STARKVILLE, Miss.—The future of fuel is practical, sustainable and green, and Mississippi State's Department of Sustainable Bioproducts is committed to discovering solutions that will power tomorrow's fuels.
El Barbary Hassan, department professor and scientist in the university's Forest and Wildlife Research Center, has received a National Institute of Food and Agriculture grant totaling over $610,000 to take foundational steps toward producing viable fuels from agricultural waste.
Today, over 90% of the energy consumed worldwide comes from fossil fuels—a finite resource with often volatile prices. With the added concerns about the environmental impact of burning fossil fuels, scientists are looking to a myriad of viable renewable energy sources.
Hassan and his team of experts, including postdoctoral researcher Islam Elsayed, aim to convert leftover biomass from agricultural production—refuse or waste that would otherwise be discarded—into useful chemical substances, building blocks for fuels and other chemicals that would typically come from petroleum-based sources. Over the three-year grant period, the scientists will work on creating and refining these chemicals derived from sugars present in the biomass.

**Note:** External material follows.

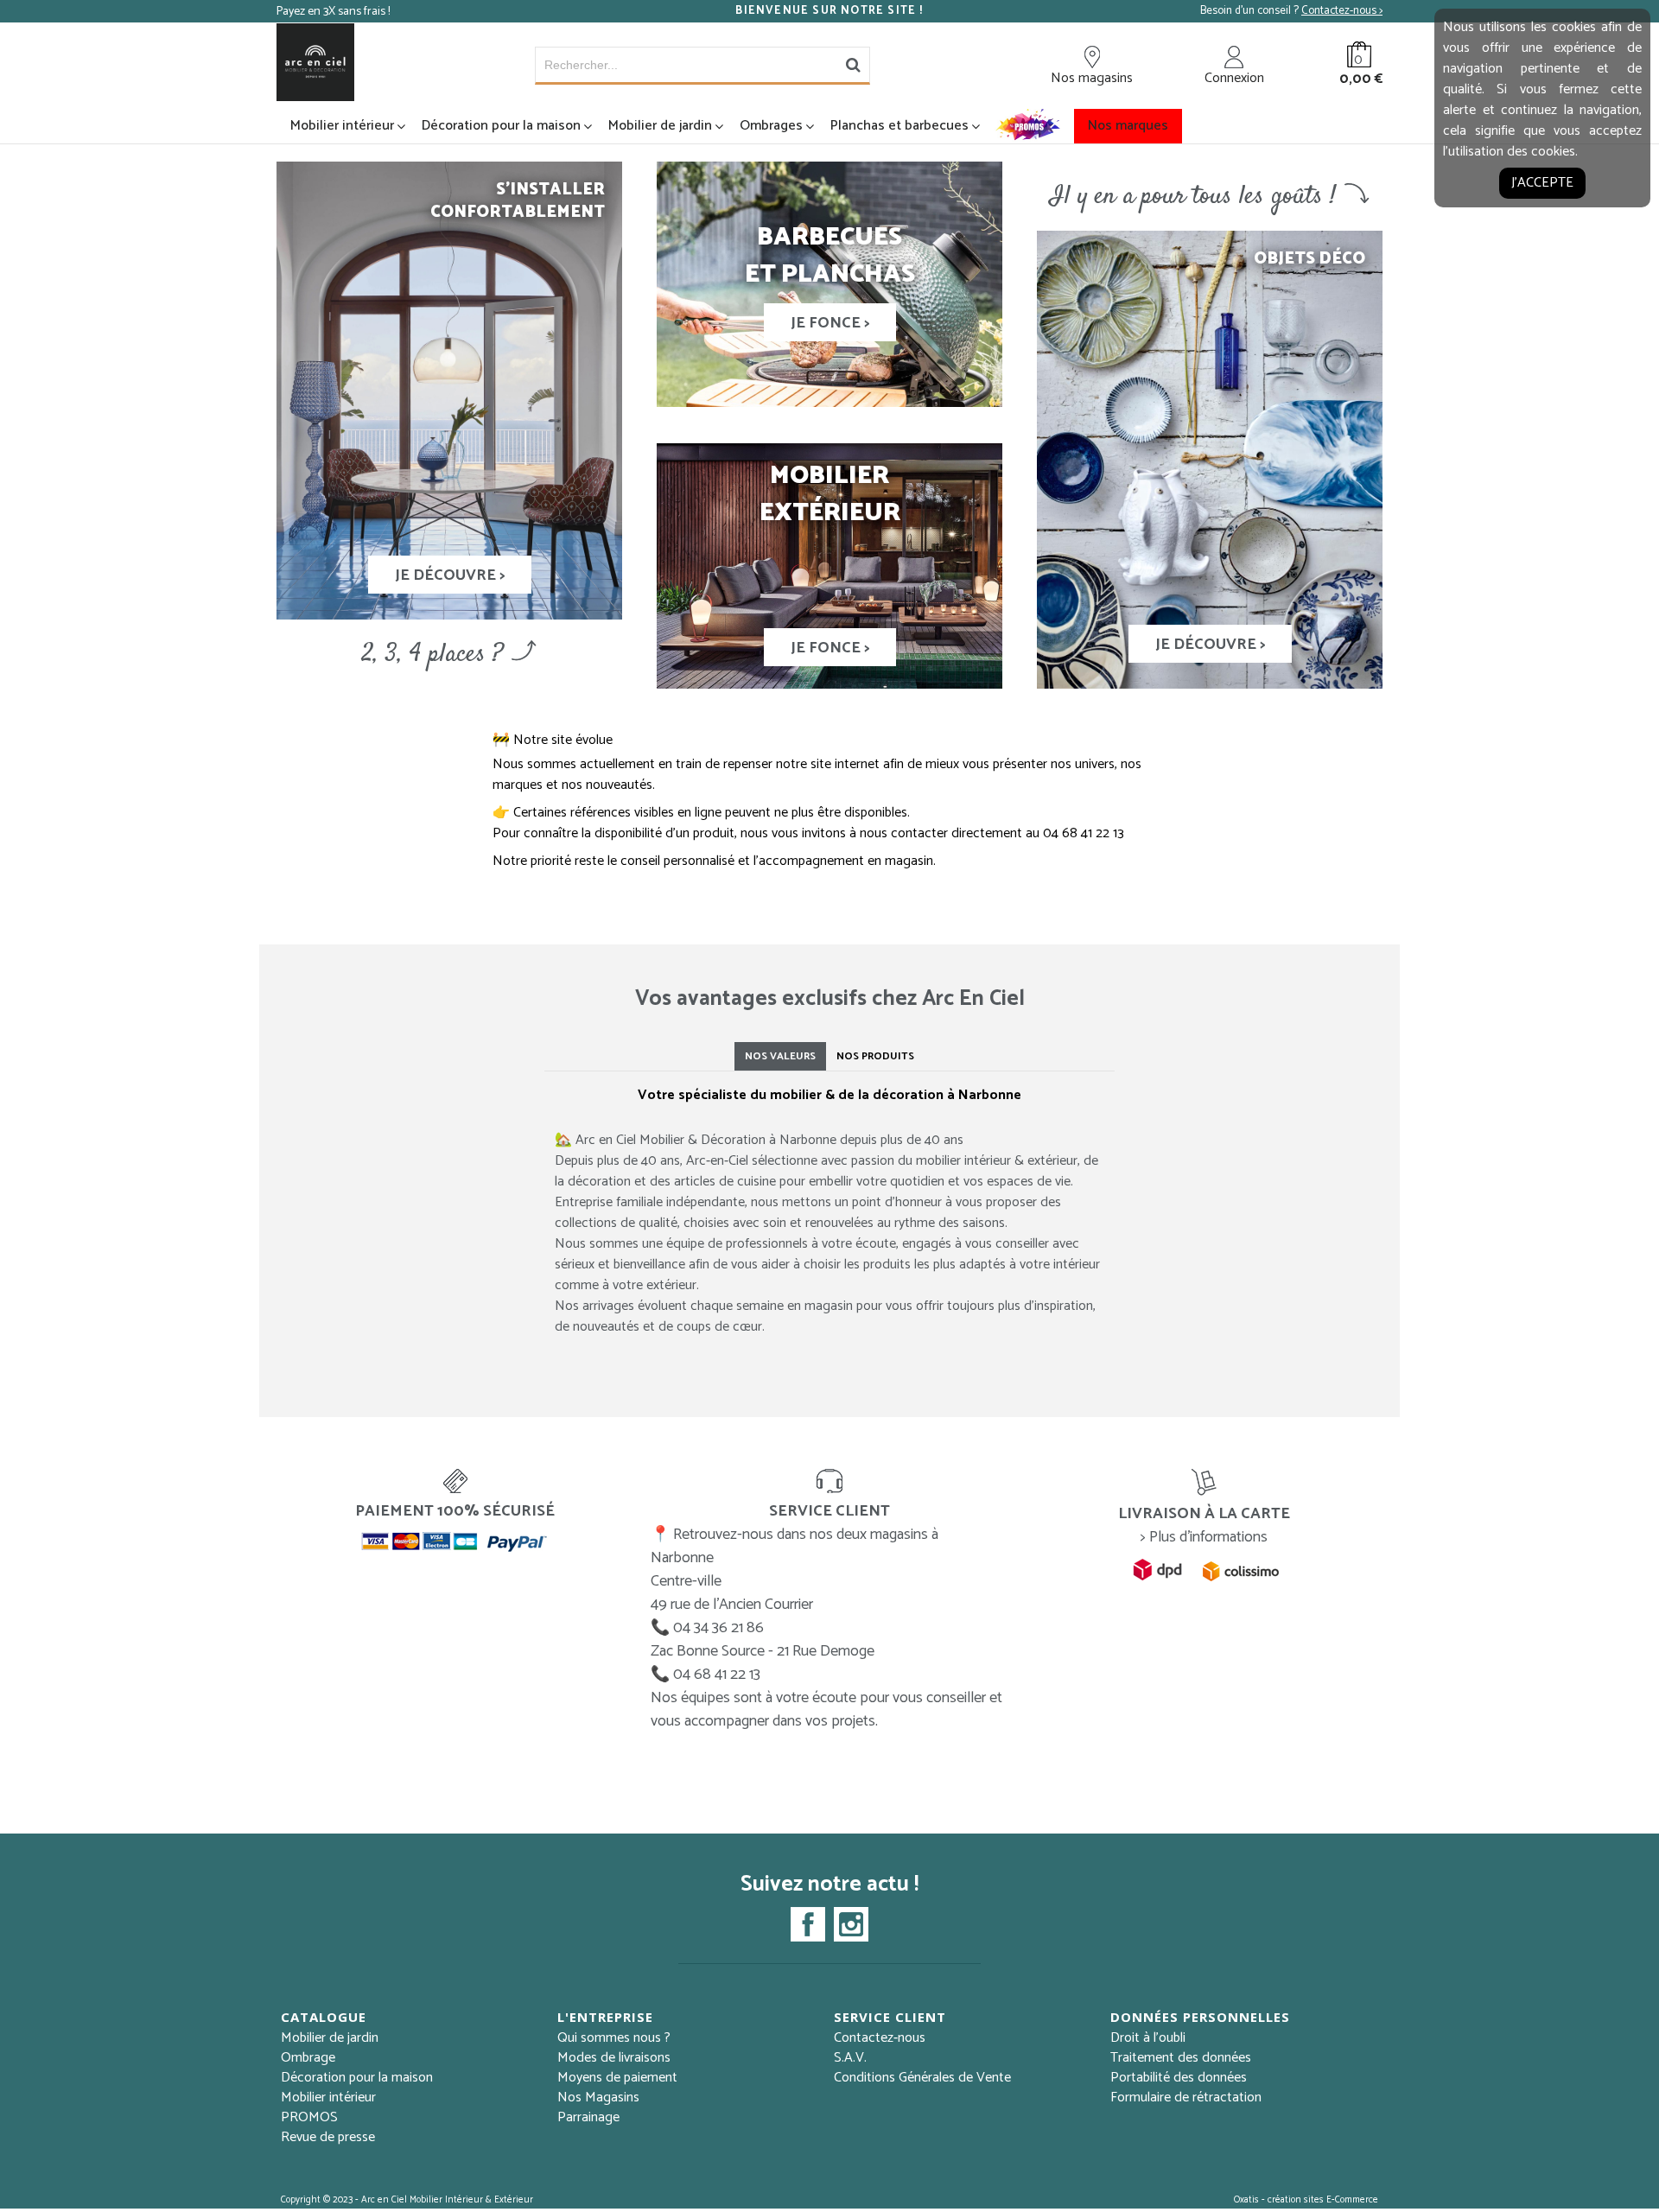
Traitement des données (1180, 2057)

Over the next 50 years, biomass energy is expected to provide up to 35-40% of global energy consumption. This renewable resource is more readily available, and its pricing is lower and less vulnerable to fluctuations than that of fossil fuels. The waste-derived fuel that Hassan's team is working on will contribute to that goal and also reduce global carbon dioxide emissions.
"Increasing our use of biomass-based fuels keeps agricultural waste out of landfills and reduces carbon dioxide emissions," said Hassan. "Today, the waste that doesn't end up in a landfill is burned, so capturing that biomass for future use will reduce air emissions in several ways."
Hassan explained the carbohydrates from biomass material are ideal for producing liquid biofuel additives because of their high energy densities and blending properties in normal diesel fuel. The chemical substance he and his team are focused on has energy properties similar to gasoline, which are also 40% greater than those of ethanol.
"By using the millions of tons of biomass that would otherwise go to waste from farming and forestry activities, we could potentially replace a significant portion of our transportation fuel with more sustainable alternatives in the coming years," he said. "The United States has set a goal to replace 30% of its current petroleum consumption with sustainable fuels by that time."
Rubin Shmulsky, professor and sustainable bioproducts department head, said "Dr. Hassan's project exemplifies the groundbreaking work our faculty do to solve real-world problems, helping people and the environment today and setting the groundwork for the renewable energy technology of tomorrow."
Largely agricultural states, including Mississippi, have much to gain from these efforts over the next few decades. Farmers and foresters can see additional sources of revenue from selling their waste products, and the need for processing and refining these biofuels should create jobs nationwide.